The company – which was originally called Liquid Metal Batteries, after the technology, but is now called Ambri – was spun out of the research of Massachusetts Institute of Technology Professor Donald Sadoway, who developed the liquid metal chemistry with his team at MIT.

According to Fortune, Ambri has thus far raised $50 million in equity, including from Khosla Ventures, Bill Gates, oil company Total TOT 0.68% , Swiss insurance company Building Insurance Bern (GVB), and KLP Enterprises, the family office of Karen Pritzker (Pritzker is the heir to the Hyatt hotel chain and industrial conglomerate Marmon).

The batteries, which comprise three self-segregating layers – low density liquid metal on top, high density metal on the bottom, and in the middle molten salt – have yet to be tested at a utility-scale.
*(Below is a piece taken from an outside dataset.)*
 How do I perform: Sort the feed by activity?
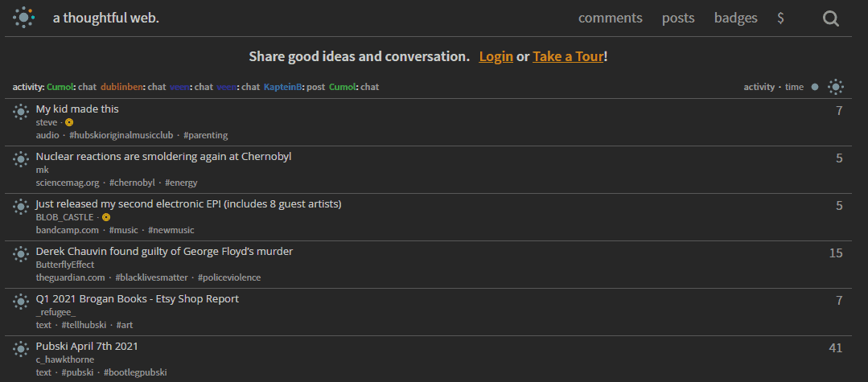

They have, however, been tested extensively at a cell and multiple-cell level and found to be highly conductive, fast-responding and long lasting, with very little capacity fade over time, putting them at an advantage over other popular battery chemistries, particularly for grid applications.

There is one “hero cell” at MIT, according to Sadoway, that has been going for two years, and gone through more than 1400 cycles with zero capacity fade.

Essentially, he says, the “upper metal and lower metal (in the batteries) are the electrodes, and the salt is the electrolytes. (These allow) the battery (to) respond very quickly; it can deliver surges and even take surges from the grid.”

MIT Professor Donald Sadoway. Source: MIT News

Sadoway is in Sydney this week, both to pursue plans to establish a collaborative R&D base at the University of Newcastle and to meet with ARENA.

The addition of a team in Newcastle, he says, would enhance MIT’s achievements, which he believes allow plenty of room for further innovation.

“What I did was not so much the invention of a battery, but the invention of a battery field,” Sadoway, told RE in an interview on Tuesday. “There are so many different metals and so many different salts, so having a team here would enhance that.”

Sadoway also sees potential for a manufacturing hub in Australia, which – when the batteries are competitive enough, perhaps in three years – can cater to the Australian and New Zealand markets for grid-scale battery storage. (“They’re frightfully heavy, you probably don’t want to be shipping them long distances.”)

But unlike some others in the burgeoning and highly competitive stationary battery storage industry, he is careful not to over-promise and under-deliver.

It is only now – 10 years after first developing the LMB chemistry, and six years after forming a company to commercialise it – that he believes the technology is ready to be tested at a grid scale.

“This is a really tough game, it’s one strike and you’re out,” Sadoway told RE, and Ambri is doing all it can not to go that way.

After being pushed back late last year, development of the first grid-scale LMB prototype, probably 100kWh, is expected to be built in “about a year’s time,” and will be tested at a US army base, possibly Cape Cod, specifically chosen for its proximity to Ambri HQ in Boston.

The first commercial roll-out of the technology is set to be on the Hawaiian island of Kauai, which currently uses diesel generation to back-up its solar PV. “With out battery, their cots of electricity would fall to 27c/kWh on day one,” Sadoway told RE.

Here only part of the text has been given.